Advertising Age had an interesting story that was brought to my attention by a colleague, where a Procter & Gamble exec speculates that social media is already changing the world of market research. It’s an interesting story, mostly because of who is quoted. When a company with the marketing chops of P&G says something, you’ve got news. But the news is actually much bigger than what you are reading in Ad Age.

So, yes, the world is changing, but in an even bigger way than we think. Social media is not able to replace all uses for market research today, and won’t for many years, in my opinion. But I work with clients every day who use social media for market research. [Full disclosure: I serve as a senior strategist for Converseon, a leader in social media listening platforms.] In fact, one of the largest companies I know has worked on social media for several years, led by its market intelligence team.

Not only is social media listening replacing some traditional market research already, but P&G (as quoted in Ad Age) says that it’s changing the willingness of consumers to even be part of panels because there are so many other different ways that they can tell a company what they are thinking. The allure of being part of a panel went far beyond the gift the participant received–it extended to the ability for a consumer to tell a big company what to do. But now they can do that every day through social media.

But that client (and a number of other smart clients) has always known that social media is only one part of market research. Market research has always depended on the statistical sample that is representative, something that social media cannot easily deliver today. But traditional research also suffered from the dilemma that you can’t get the answers to questions that you don’t ask. And that you can’t control how the act of surveying changes people’s answers. So smart clients have used social media listening to find things they didn’t find with traditional research, using surveys and focus groups to confirm social findings when needed. So social is only a part of market research.

But while social media is only a part of market research, it is much larger than market research, too.
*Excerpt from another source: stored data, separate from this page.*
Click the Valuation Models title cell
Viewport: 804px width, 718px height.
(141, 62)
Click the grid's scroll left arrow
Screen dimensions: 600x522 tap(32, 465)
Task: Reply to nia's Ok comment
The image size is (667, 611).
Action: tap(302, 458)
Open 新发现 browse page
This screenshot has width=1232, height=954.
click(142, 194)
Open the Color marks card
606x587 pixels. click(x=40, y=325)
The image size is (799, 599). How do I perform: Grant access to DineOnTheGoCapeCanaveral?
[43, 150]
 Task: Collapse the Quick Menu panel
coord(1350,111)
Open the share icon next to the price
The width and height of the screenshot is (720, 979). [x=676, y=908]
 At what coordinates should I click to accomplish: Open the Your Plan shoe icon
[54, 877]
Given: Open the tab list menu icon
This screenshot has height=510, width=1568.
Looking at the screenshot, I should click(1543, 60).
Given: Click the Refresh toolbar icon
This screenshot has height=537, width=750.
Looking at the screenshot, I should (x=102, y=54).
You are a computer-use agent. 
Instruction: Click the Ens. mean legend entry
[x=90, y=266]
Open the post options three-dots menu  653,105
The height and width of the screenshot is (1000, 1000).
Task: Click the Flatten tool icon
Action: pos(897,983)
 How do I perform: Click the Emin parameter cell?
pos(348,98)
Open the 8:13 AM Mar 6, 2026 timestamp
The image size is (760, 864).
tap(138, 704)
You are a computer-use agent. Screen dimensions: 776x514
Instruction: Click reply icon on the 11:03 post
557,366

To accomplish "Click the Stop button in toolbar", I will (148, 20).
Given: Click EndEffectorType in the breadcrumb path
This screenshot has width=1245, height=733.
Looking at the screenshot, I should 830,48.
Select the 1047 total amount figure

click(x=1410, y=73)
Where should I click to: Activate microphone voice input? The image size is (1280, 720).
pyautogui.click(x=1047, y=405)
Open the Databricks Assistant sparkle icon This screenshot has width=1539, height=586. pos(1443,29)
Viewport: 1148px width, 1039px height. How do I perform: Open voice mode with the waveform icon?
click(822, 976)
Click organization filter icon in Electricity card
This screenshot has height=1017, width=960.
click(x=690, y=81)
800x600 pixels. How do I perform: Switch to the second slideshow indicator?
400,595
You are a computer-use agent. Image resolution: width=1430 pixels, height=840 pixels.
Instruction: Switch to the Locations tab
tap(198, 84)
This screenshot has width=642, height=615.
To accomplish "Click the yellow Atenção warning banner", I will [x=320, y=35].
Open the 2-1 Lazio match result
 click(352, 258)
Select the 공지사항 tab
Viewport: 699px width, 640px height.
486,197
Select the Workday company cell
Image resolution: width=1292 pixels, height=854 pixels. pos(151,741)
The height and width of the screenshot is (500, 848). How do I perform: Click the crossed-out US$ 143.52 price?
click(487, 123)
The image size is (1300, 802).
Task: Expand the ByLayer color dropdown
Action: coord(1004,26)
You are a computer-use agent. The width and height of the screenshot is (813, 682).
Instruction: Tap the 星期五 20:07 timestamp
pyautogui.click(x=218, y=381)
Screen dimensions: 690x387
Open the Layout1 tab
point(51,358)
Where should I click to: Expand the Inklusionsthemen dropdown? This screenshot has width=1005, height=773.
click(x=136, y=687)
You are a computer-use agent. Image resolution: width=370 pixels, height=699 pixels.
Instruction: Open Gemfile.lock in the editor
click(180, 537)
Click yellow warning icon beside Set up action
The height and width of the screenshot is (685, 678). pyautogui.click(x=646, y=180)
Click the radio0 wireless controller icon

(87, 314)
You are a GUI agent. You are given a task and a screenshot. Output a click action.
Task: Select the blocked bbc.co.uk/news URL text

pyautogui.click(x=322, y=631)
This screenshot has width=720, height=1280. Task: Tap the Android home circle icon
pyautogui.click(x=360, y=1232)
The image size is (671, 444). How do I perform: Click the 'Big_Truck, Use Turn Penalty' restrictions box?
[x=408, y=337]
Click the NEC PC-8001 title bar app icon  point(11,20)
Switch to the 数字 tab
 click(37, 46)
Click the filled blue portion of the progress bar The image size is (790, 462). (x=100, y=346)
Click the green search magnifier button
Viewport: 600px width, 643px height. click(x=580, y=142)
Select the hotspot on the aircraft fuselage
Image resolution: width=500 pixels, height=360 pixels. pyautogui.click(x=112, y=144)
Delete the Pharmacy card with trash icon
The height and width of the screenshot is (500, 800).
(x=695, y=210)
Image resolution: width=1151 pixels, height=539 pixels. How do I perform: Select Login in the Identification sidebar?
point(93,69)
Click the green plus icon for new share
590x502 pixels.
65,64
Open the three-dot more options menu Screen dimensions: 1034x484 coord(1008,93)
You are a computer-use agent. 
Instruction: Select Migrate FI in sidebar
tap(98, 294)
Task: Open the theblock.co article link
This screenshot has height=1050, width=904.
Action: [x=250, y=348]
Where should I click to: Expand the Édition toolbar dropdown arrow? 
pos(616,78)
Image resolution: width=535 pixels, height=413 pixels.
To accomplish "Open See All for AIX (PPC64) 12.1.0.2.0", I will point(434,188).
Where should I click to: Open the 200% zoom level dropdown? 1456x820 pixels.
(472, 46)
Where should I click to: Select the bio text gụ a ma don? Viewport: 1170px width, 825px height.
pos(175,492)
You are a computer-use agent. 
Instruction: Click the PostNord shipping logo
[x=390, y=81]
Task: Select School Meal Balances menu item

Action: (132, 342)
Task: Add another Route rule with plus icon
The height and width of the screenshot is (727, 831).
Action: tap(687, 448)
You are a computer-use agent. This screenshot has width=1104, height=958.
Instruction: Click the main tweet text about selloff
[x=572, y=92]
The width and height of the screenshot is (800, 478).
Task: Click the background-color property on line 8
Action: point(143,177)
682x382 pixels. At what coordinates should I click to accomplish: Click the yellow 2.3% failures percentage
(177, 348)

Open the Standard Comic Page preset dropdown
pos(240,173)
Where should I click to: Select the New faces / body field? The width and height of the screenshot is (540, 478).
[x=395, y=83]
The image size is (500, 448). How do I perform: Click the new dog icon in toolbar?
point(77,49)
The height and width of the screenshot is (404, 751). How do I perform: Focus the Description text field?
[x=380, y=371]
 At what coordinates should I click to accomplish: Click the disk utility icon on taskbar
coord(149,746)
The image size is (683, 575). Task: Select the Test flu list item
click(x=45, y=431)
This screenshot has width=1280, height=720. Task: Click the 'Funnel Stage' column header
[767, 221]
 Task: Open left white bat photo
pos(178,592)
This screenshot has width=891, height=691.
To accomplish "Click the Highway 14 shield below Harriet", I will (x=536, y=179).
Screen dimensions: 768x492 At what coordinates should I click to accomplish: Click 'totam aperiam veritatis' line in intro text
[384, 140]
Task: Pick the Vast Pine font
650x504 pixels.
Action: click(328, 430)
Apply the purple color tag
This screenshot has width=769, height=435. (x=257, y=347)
Yes, customers have many ways of giving feedback to companies besides being chosen for a focus group. But you can’t just look at that for how it affects market research. You must recognize that social media has implications across many functions in the modern corporation. If market researchers recognize how these changes affect themselves, they ought to take a minute to tell their colleagues how it affects them.

The same tweet that complains about the poor battery life in your newest electronics product might need to be seen by many areas of the company:

Market research. Well, sure. We want to collect the voice of the customer through all means necessary, including social media.

Customer service. Wouldn’t you want to reach out to that customer and help?

Marketing. If power users are running out of battery life, might it make sense to target your marketing toward people who are lighter users?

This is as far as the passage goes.